Shapiro also demurred on questions about his future while courting hundreds of delegates, donors and party influencers on the sun-splashed lawn of the gallery in Chicago’s West Loop. Guests took photos in front of a giant American flag elaborately constructed from Pennsylvania-themed cans of Utz potato chips and Heinz ketchup. There were hors d’oeuvres from every region of the country, including a quinoa salad with golden raisins, shrimp and grits, Chicago dogs and “mini Americana shortcake parfaits” in glass shooters with tiny spoons.

But Shapiro’s fans were on the hunt for convention swag that might turn into collectibles. Some guests asked how they could get the black enamel “48” lapel pins that aides were wearing as one attendee noted that they could denote a potential Shapiro run to be the 48th president of the United States. (Clearing up the confusion, Shapiro’s aides said the pins signify that he’s the 48th governor of the commonwealth).

“I know you’re not going to believe this, but I really don’t think about it,” Shapiro said in a brief interview outside the party when asked about his White House intentions. “I have always believed that if you do good work, if you put in the effort, if you show results for people, the politics tends to take care of itself.”

Shapiro’s party was posh, but it was no match for the extravagant affair thrown Tuesday by Pritzker, the billionaire Illinois governor and heir to the Hyatt hotel fortune who used his wealth and influence to convince party officials to let him host the convention in his home state.

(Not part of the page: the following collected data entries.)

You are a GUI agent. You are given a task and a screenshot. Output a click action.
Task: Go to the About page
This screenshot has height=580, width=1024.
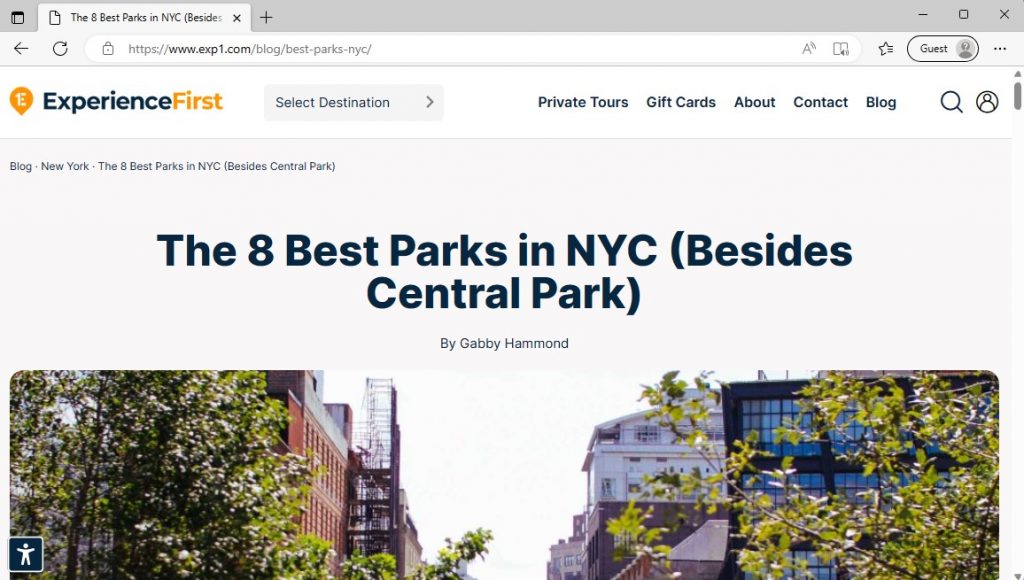point(754,102)
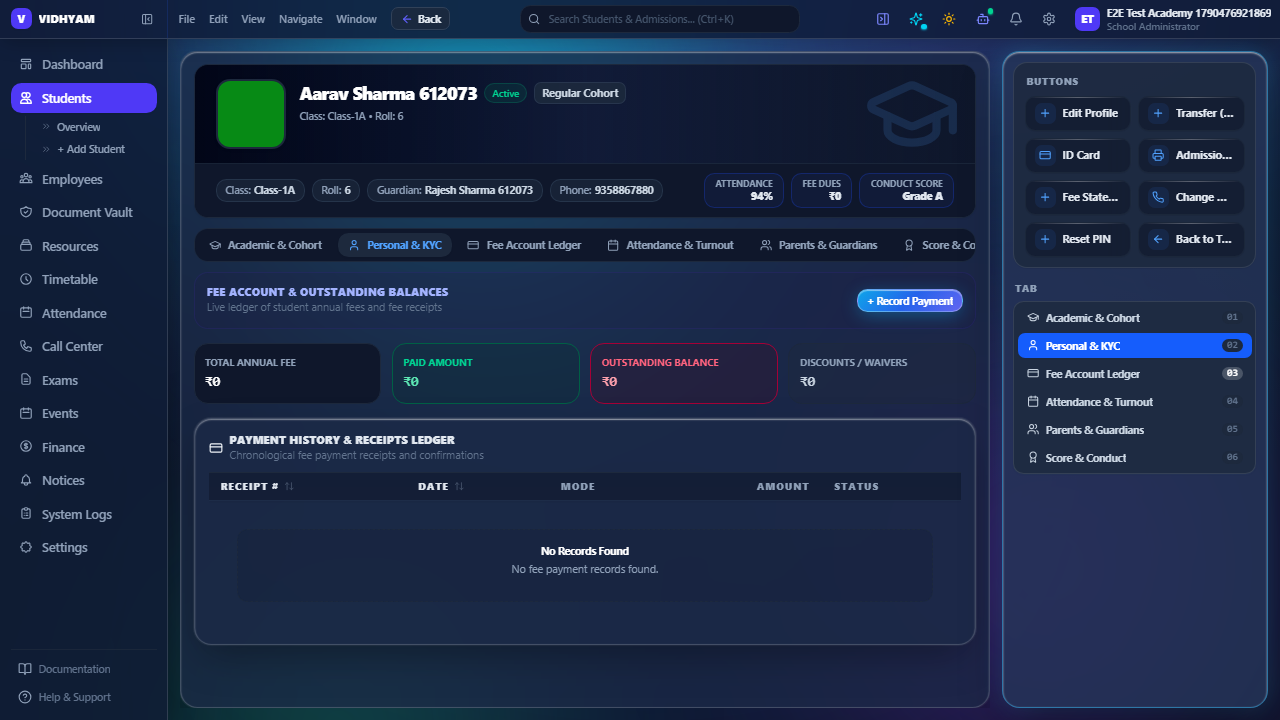Open the settings gear in top bar
Viewport: 1280px width, 720px height.
pos(1049,19)
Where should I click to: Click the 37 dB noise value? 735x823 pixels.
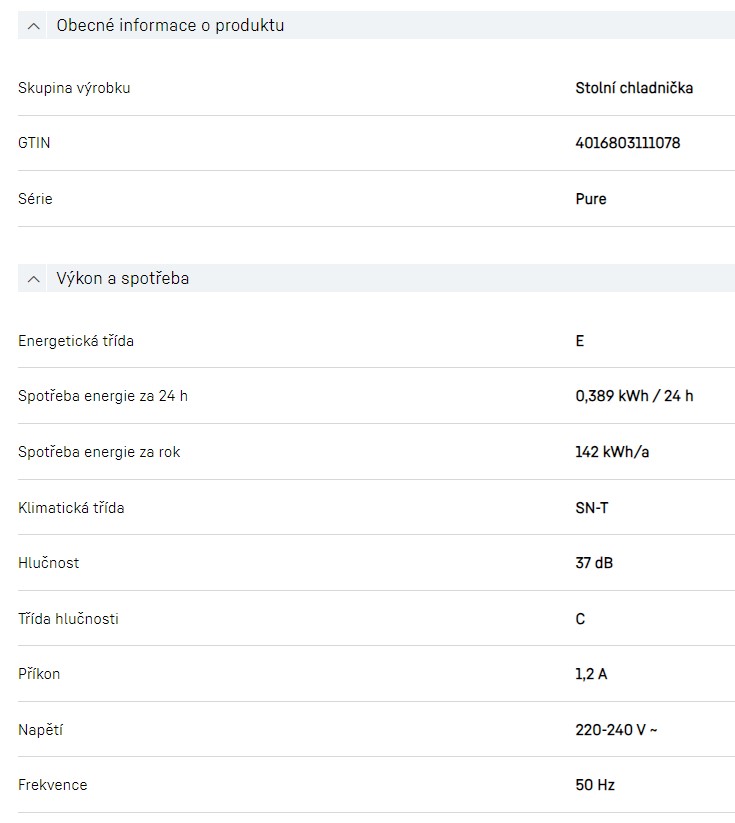pos(594,563)
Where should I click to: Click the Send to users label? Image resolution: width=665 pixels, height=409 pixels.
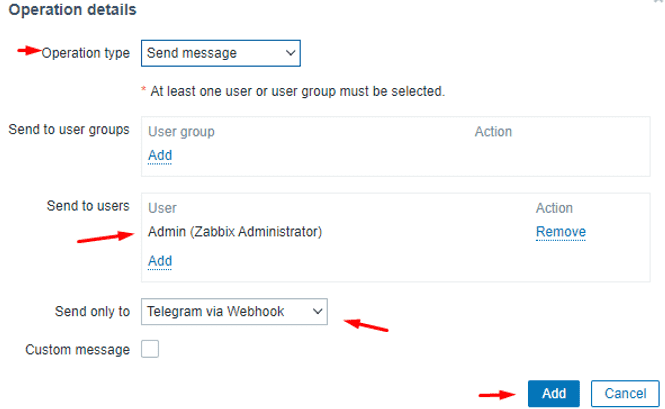click(x=88, y=206)
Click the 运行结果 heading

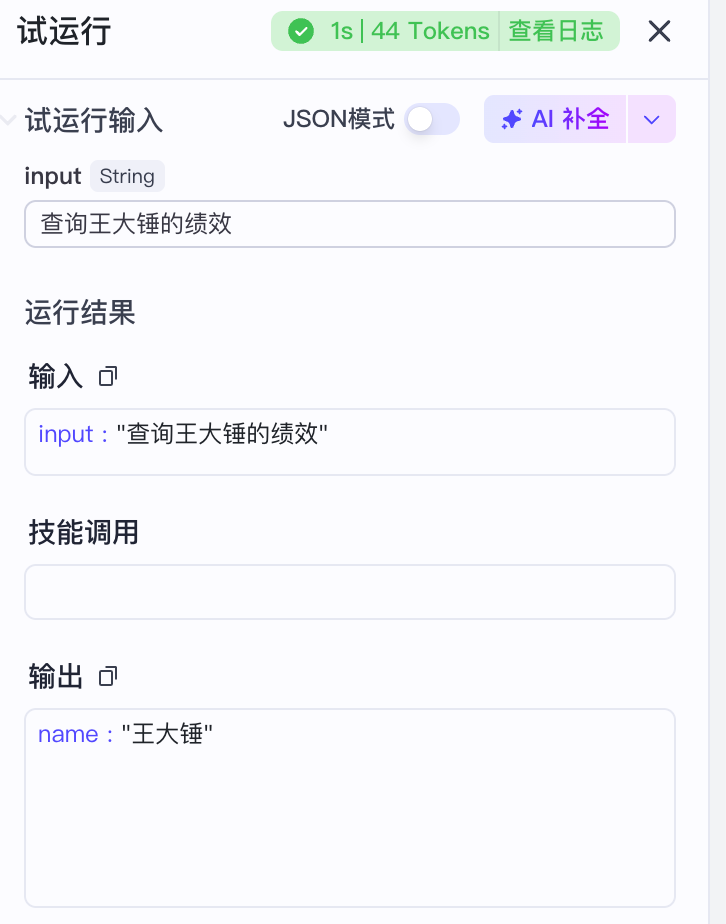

He was one of the most visible figures in Chicago — sitting at the elbow of Hillary Clinton during her husband’s convention speech and throwing his gala for 8,000 people with at least a dozen open bar spaces, acrobats in lit-up costumes, at least four options for frozen cocktails and a performance by singer-songwriter John Legend.

Thursday morning, Pritzker was trying out a version of what could eventually become a presidential stump speech before the delegates of Nevada, a state that hosts one of the nation’s first primary contests. He acknowledged that his state’s voters were probably not “looking for a White, Ukrainian American who is a Jewish billionaire” when he first ran in 2017, but said he had used his years in office to champion the “fight for personal freedoms.”

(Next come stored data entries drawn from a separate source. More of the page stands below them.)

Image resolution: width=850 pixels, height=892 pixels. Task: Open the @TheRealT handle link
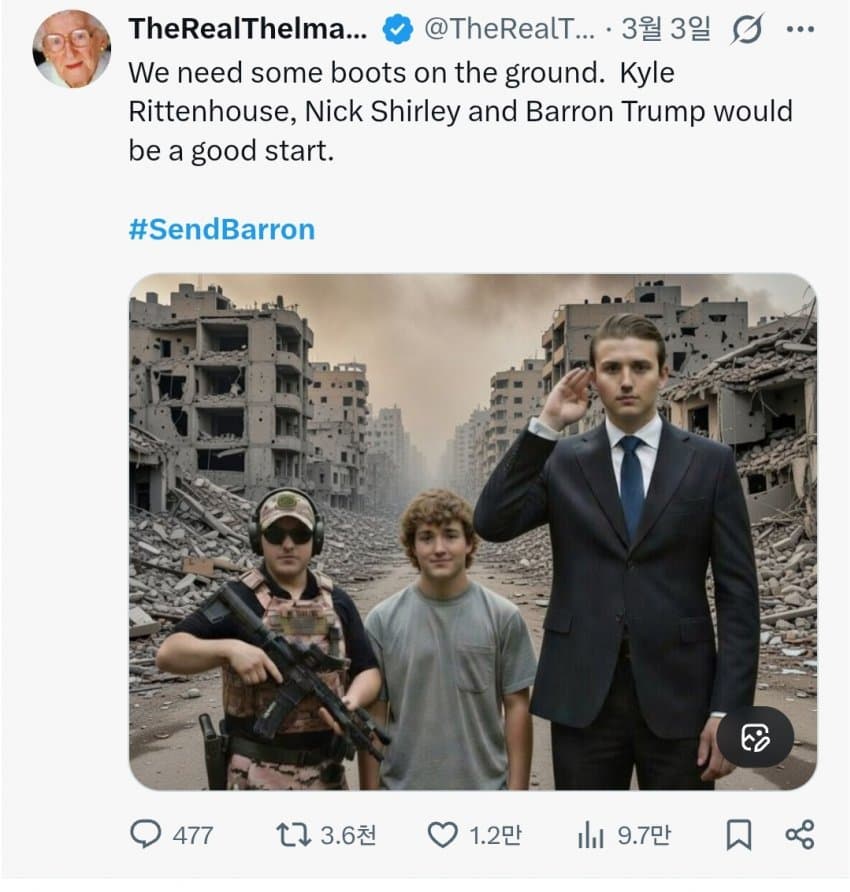pos(510,30)
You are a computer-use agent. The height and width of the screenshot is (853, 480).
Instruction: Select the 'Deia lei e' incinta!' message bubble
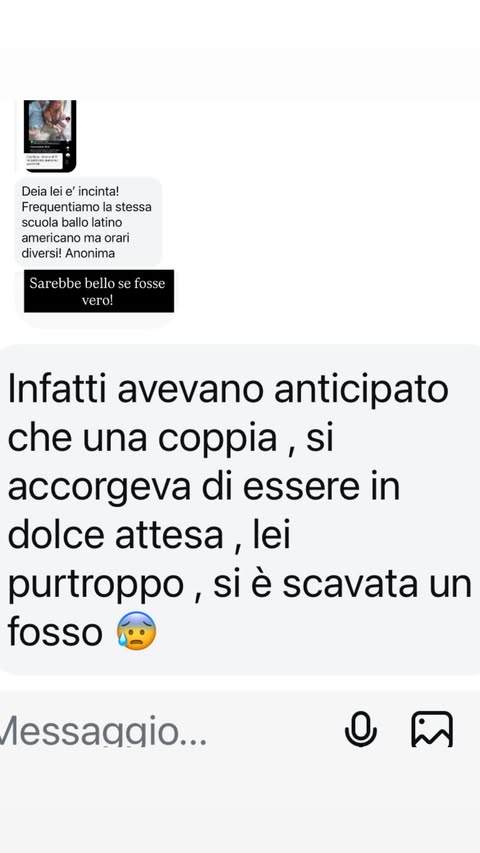[88, 222]
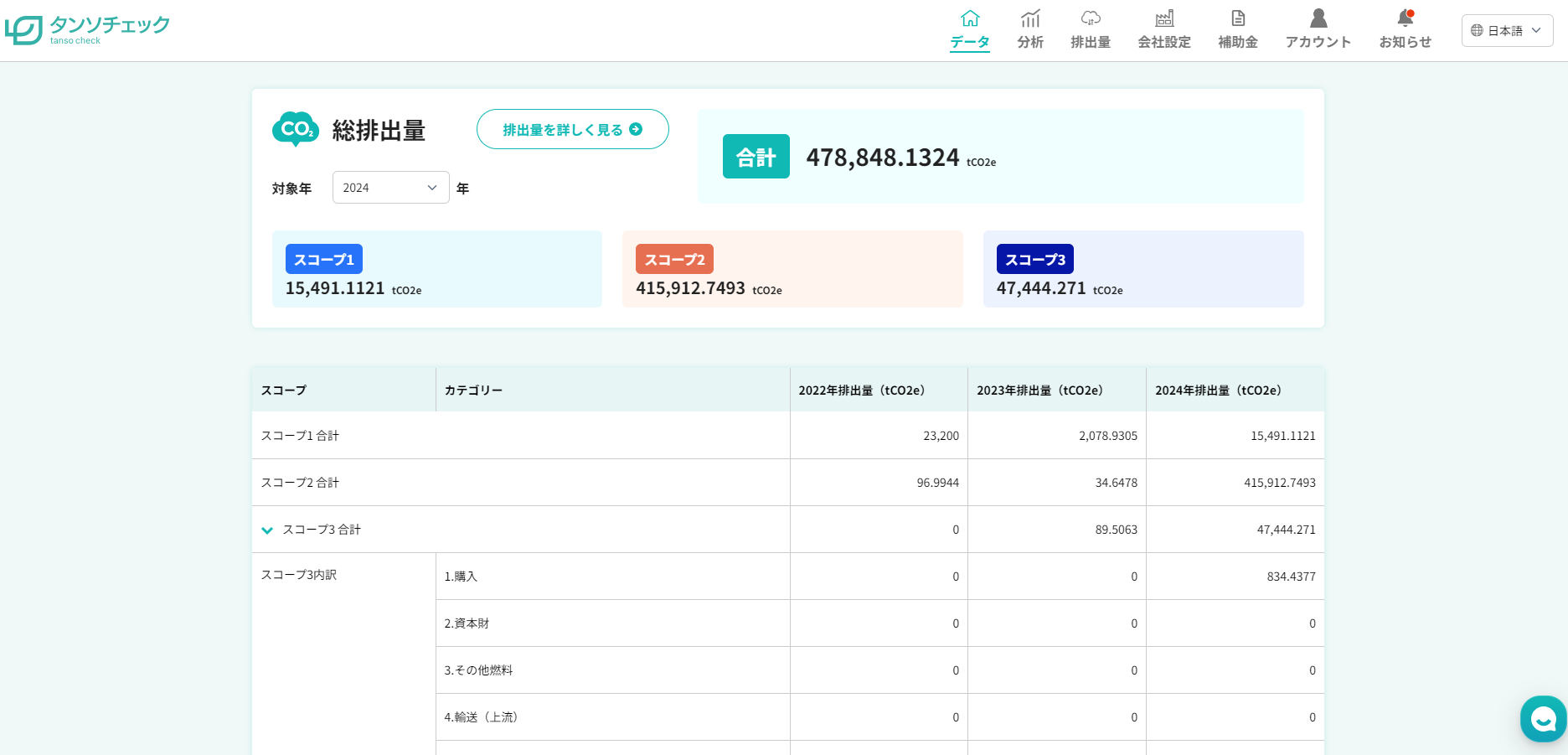Open the 対象年 2024 year dropdown
Viewport: 1568px width, 755px height.
click(390, 188)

In addition to ensuring the funding for the Democratic convention in Chicago, Pritzker has been building goodwill within his party by providing more than $2.5 million in financial backing, as well as strategic support, for ballot measures to codify abortion rights in Arizona, Florida, Nevada and Montana through his Think Big America nonprofit.

After he left the Nevada breakfast to chants of “JB! JB! JB!,” Lindsey Harmon, who is executive director of Planned Parenthood Votes Nevada, stood up to tell delegates how Pritzker had “stepped up in an unbelievable way” — prompting a fresh round of applause.

Pritzker wound down his hosting duties on the last afternoon of the convention by taking Moore, another rising star within the Democratic Party, to The Wieners Circle — a hot dog joint known for its salty language.

After ordering two char dogs, they shot content for their social media feeds and bantered about the stand’s “Trump Footlong” — a three-inch hot dog whose name mocked the former president’s penchant for exaggerations. Out back, Pritzker talked Moore into doing a shot of Malört, a Chicago liqueur that he has dubbed the unofficial drink of the convention.

“You’re tough, you were in the military. You’ve done this a lot,” Pritzker said Moore.

“Nah, I don’t know about that. The last time I did this in public, my wife kicked me out of the house,” Moore replied.

“No faces,” Pritzker said as they toasted to democracy.

When a reporter noted that the footage of them taking shots together might turn up in some future campaign where they were running against one another for the White House, Pritzker said that wasn’t going to happen: “If we were running for something, we’d be running together.” Pritzker said.

It was another possible combination for 2028 or 2032 ticket for Democrats to consider. But the two governors were done fielding this week’s hypothetical questions about their futures. There would be plenty of time to figure that out later.